Source data:
[Start of Attachment]

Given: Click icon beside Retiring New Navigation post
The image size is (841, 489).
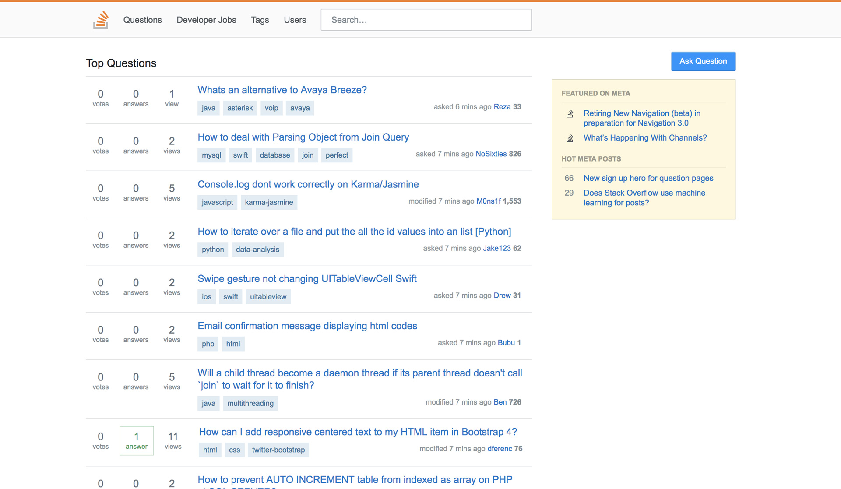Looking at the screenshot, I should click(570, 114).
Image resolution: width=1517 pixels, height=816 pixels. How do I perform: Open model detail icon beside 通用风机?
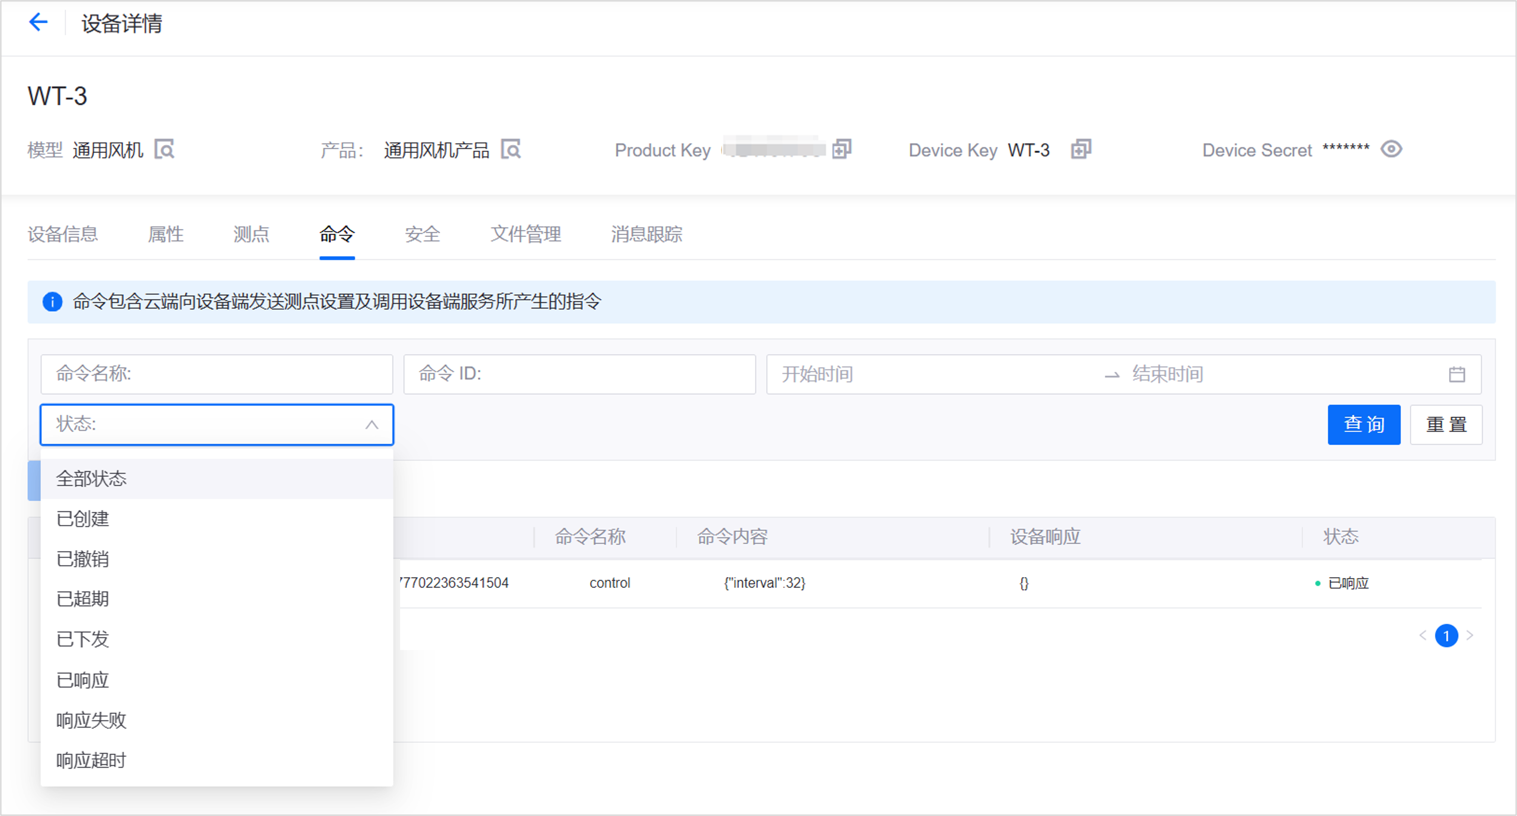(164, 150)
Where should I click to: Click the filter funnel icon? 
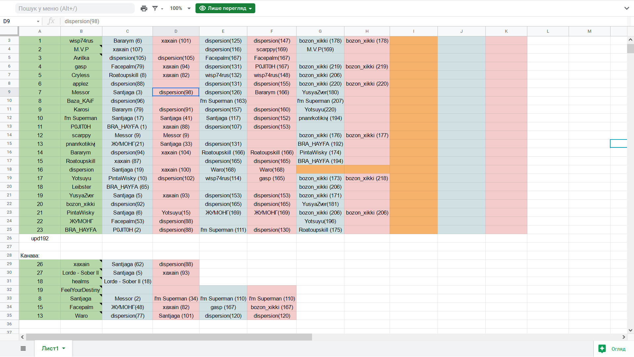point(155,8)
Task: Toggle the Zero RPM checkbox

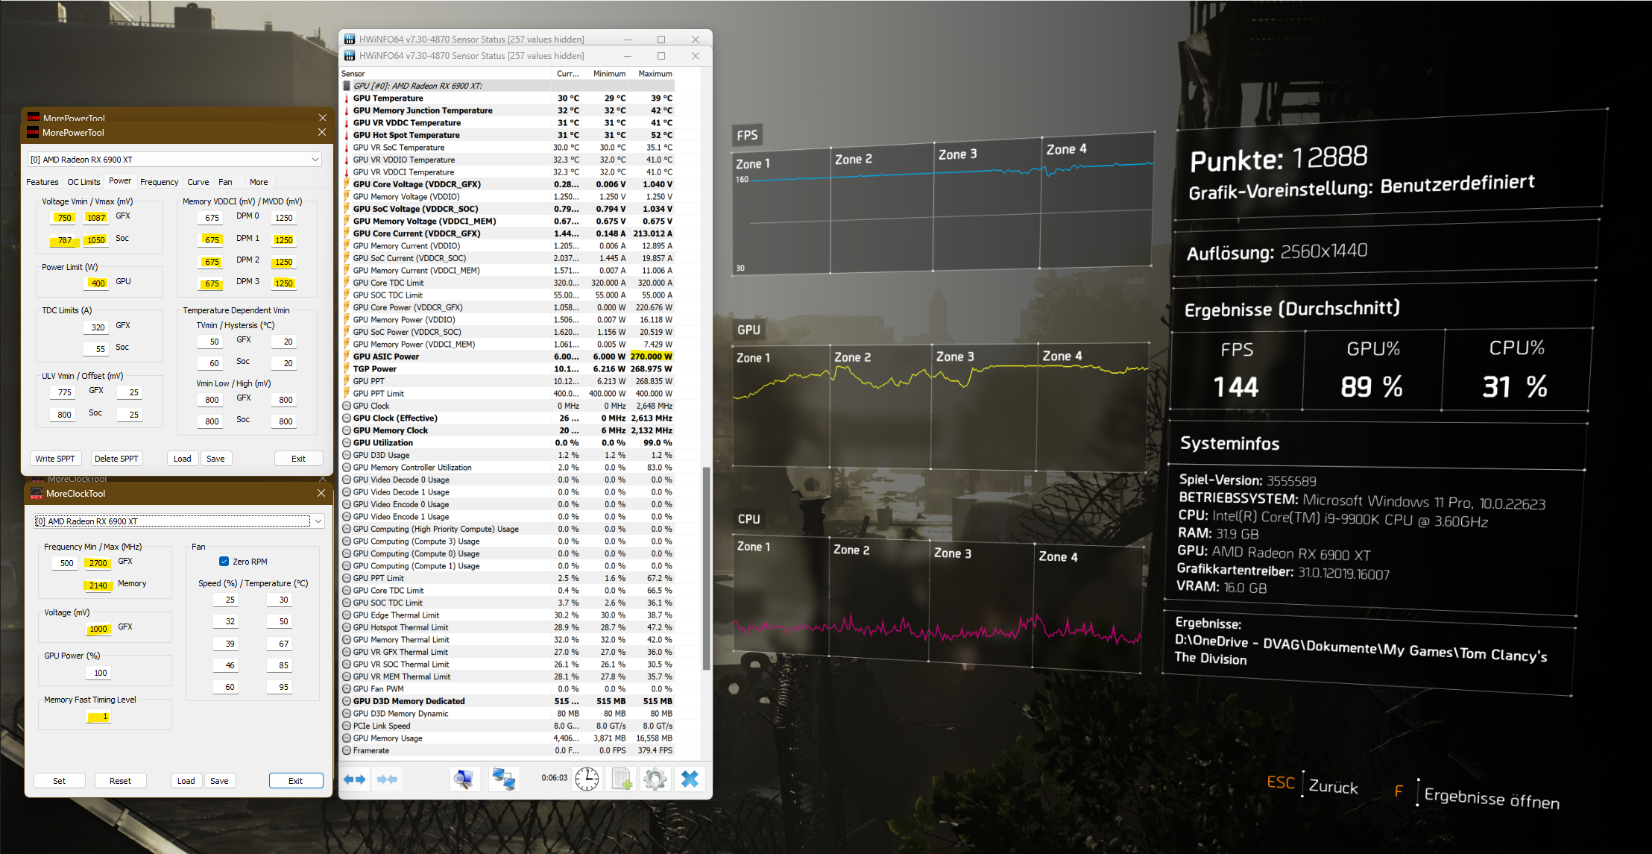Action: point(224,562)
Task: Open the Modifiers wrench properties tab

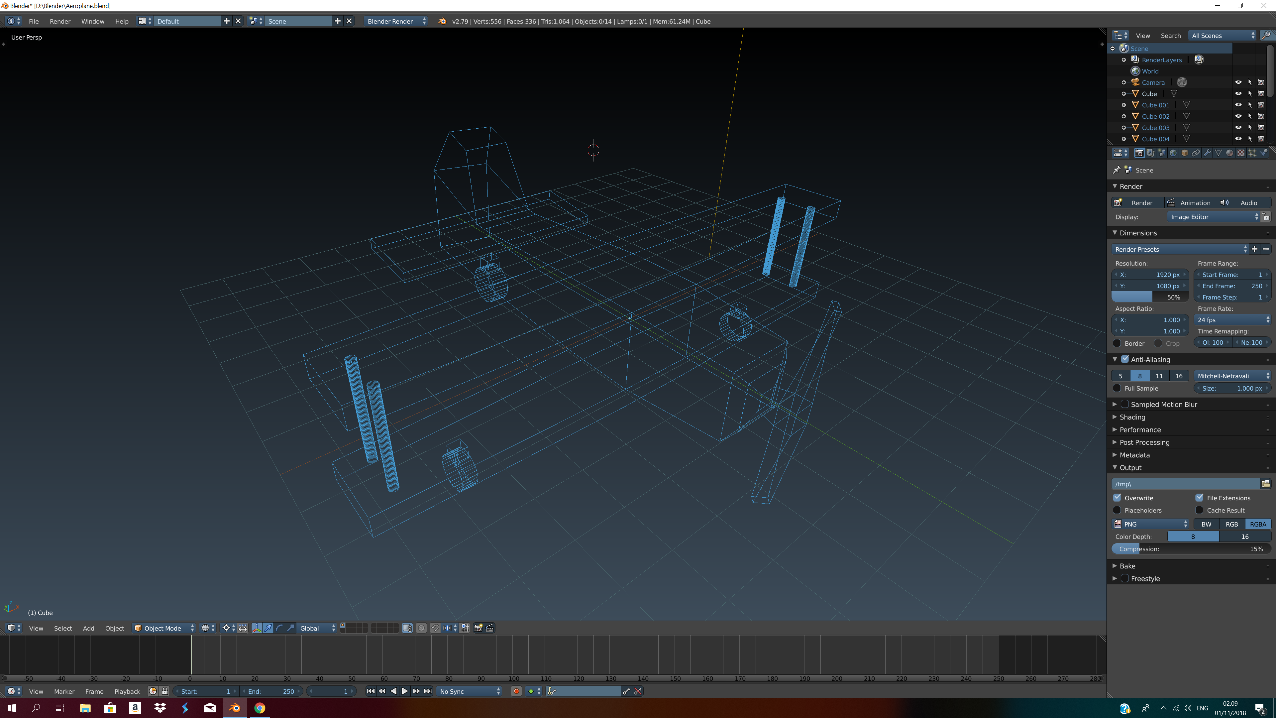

[End of Attachment]

- [What is needed]:
All preceding records should be duplicated verbatim, images excepted.

- [Answer space]:
Given: Click icon beside Retiring New Navigation post
The image size is (841, 489).
Looking at the screenshot, I should click(570, 114).
Image resolution: width=1517 pixels, height=816 pixels. How do I perform: Open model detail icon beside 通用风机?
(164, 150)
Where should I click to: Click the filter funnel icon? 
point(155,8)
Task: Toggle the Zero RPM checkbox

Action: point(224,562)
Task: Open the Modifiers wrench properties tab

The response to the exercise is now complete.